Can Newspapers Survive? Bring on Newsographics!

It is official: more people consume news online than from newspapers.  Print is failing to compete with the saturated blogosphere. While the value of digital media is evolving, the blog network is still disorganized and fragmented.  The need for staffed, credible and organized newsrooms has never been higher.

Print outlets have not sufficiently adapted to the Internet.  It should not be as simple as porting text to a webpage – your platform (the computer monitor, mobile device, etc.) is completely different than newsprint. Few people enjoy reading on their monitors, want to load full paragraphs of text on mobile, or feel sufficiently engaged by content on the ever-interactive tablet form factor. The format of digital news presentation needs to be completely re-imagined.

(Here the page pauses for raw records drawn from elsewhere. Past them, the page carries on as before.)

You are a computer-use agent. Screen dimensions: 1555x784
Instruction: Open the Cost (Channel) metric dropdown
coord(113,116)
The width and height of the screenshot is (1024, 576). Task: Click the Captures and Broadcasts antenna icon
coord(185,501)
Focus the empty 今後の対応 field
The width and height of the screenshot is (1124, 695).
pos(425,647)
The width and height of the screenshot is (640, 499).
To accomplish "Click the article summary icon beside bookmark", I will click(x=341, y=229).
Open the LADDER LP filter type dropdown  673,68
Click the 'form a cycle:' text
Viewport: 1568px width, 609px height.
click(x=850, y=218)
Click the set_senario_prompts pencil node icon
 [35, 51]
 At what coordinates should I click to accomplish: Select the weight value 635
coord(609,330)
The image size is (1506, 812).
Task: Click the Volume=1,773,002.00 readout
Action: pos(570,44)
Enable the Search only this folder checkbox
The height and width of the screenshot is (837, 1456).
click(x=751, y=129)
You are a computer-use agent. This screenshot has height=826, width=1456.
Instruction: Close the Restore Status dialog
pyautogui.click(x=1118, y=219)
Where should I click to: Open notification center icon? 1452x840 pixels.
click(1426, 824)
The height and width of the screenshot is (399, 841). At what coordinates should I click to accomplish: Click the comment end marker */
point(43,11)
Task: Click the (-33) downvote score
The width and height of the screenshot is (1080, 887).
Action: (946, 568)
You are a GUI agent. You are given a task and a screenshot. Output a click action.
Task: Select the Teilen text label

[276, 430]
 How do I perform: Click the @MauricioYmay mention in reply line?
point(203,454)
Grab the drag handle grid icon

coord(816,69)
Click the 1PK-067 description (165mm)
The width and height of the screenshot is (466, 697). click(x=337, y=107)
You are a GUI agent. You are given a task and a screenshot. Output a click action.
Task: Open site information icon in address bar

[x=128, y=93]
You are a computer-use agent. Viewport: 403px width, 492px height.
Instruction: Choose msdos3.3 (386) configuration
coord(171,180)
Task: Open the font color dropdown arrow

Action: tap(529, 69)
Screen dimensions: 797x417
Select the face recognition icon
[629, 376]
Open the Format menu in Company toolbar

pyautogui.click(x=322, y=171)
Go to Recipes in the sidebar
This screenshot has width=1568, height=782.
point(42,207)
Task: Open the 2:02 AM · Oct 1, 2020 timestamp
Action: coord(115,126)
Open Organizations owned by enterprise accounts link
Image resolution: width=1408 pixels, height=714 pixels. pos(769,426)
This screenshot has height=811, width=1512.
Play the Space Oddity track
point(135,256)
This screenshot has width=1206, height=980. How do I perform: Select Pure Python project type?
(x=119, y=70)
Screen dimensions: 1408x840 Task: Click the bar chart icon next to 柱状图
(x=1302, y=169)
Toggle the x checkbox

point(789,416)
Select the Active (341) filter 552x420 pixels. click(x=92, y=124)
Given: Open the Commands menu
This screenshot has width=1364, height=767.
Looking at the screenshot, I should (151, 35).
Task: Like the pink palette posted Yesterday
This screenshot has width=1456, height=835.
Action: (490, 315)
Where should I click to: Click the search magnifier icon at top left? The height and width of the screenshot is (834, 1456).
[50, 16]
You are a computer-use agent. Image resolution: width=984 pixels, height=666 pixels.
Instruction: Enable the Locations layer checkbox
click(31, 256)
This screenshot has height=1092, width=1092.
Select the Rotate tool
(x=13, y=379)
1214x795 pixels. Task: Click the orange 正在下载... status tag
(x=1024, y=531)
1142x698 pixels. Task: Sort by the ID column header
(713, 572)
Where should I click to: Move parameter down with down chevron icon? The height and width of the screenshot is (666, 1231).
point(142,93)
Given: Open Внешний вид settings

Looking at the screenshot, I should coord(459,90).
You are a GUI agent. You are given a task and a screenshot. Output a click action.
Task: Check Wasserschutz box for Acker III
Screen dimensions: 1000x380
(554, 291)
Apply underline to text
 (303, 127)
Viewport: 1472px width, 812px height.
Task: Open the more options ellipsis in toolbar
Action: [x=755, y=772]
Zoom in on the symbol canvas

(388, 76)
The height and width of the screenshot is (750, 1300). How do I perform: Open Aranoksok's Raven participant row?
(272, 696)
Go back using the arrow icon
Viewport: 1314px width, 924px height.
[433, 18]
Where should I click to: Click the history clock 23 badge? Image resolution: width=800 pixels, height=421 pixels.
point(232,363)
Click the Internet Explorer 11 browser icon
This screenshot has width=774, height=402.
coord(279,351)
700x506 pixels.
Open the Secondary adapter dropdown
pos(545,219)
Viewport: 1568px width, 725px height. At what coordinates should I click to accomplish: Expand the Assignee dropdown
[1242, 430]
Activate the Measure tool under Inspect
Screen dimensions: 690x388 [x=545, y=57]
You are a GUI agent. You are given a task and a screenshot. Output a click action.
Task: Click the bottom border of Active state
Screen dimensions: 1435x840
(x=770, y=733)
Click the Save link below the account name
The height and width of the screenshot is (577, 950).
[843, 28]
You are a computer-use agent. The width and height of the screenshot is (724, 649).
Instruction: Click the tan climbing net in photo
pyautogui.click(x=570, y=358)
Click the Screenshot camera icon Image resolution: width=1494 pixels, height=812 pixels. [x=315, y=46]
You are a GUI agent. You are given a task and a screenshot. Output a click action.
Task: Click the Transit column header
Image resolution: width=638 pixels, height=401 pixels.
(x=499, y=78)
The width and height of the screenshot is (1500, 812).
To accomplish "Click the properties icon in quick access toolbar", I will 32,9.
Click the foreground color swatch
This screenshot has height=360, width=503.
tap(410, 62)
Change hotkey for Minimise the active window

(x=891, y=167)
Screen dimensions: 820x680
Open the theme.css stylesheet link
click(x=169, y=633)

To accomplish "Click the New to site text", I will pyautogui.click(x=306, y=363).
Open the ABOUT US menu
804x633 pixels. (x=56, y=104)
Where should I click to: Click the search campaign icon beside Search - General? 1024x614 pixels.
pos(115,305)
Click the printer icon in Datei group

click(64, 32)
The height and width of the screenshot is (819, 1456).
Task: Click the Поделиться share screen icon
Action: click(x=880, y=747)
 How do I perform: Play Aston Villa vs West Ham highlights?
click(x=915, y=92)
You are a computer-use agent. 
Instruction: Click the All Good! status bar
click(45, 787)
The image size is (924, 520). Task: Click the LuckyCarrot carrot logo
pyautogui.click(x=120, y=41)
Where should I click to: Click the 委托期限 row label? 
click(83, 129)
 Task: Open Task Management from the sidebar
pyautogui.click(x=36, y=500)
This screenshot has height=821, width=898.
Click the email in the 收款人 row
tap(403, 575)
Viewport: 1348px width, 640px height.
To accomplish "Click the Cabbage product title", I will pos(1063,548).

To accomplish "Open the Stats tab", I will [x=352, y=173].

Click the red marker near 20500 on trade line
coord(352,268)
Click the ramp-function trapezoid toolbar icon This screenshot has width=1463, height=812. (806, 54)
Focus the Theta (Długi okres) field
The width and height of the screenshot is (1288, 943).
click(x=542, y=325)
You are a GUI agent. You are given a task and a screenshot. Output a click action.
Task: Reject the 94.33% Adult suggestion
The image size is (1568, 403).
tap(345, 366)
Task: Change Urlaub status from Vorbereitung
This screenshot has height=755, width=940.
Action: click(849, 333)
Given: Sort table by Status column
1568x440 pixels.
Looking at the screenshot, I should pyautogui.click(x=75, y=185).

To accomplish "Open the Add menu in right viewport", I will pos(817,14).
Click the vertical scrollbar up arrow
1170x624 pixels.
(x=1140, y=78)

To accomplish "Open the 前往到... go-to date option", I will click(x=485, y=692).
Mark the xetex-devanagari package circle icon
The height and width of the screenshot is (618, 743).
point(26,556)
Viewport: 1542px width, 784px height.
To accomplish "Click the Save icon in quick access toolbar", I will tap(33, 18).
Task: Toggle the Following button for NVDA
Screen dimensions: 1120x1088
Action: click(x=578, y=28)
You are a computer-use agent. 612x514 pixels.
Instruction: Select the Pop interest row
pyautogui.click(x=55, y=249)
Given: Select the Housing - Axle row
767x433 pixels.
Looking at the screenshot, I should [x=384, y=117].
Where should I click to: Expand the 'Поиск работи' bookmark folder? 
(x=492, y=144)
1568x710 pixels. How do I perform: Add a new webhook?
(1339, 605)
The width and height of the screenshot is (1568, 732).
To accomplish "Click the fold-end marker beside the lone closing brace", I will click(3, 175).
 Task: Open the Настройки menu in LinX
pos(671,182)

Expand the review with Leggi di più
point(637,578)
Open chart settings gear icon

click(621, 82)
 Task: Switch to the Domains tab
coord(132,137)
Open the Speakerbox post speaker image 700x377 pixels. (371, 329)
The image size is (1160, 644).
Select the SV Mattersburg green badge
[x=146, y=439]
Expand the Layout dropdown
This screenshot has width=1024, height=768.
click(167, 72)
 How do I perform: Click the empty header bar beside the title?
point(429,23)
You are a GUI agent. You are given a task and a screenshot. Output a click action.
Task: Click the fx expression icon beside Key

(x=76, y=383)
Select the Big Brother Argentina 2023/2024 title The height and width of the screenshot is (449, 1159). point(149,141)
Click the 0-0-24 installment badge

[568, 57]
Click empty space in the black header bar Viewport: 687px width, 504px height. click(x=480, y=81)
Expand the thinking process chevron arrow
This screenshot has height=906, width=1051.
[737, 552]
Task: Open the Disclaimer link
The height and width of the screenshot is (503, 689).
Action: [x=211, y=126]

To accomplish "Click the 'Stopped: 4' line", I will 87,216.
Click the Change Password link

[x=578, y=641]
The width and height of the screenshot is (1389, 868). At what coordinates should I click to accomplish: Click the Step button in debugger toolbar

USA Today became popular because it had a higher volume of images than other newspapers. While a picture may be worth a thousand words, it lacks quantitative and qualitative information essential to quality news reporting. Incorporate graphical representations of story information and a healthy dose of interactivity into images and you could have something really special.  I call it the “Newsographic.”

I have been very impressed with the New York Times coverage of Japan’s tragedy. On top of diligent email updates and consistent reporting, they continue to introduce extremely informative interactive features and multimedia presentations that paint a more vivid picture of the event.  You can find some of their newsographics below:

Data visualization hit the Internet mainstream with a vengeance. Unlike text blocks, infographics are more inviting, quicker to consume, and can help make complex information easier to interpret. Bringing imagery to life with a layer of interactivity enhances the reader’s engagement with the material tenfold. Top a visualization off with live updating power and you have yourself a very powerful news medium. 

Newsographics are the future. Unlike most individual blog authors, larger news organizations have the talent and resources available to generate these presentations.  I am convinced rich multimedia will be the only way major outlets can stay competitive in this arena. The tablet is a perfect opportunity for newsographic-only sources to stake major claim in the news market. I still think major news companies have a place in the media landscape – but they cannot rely on the written word alone. They must evolve.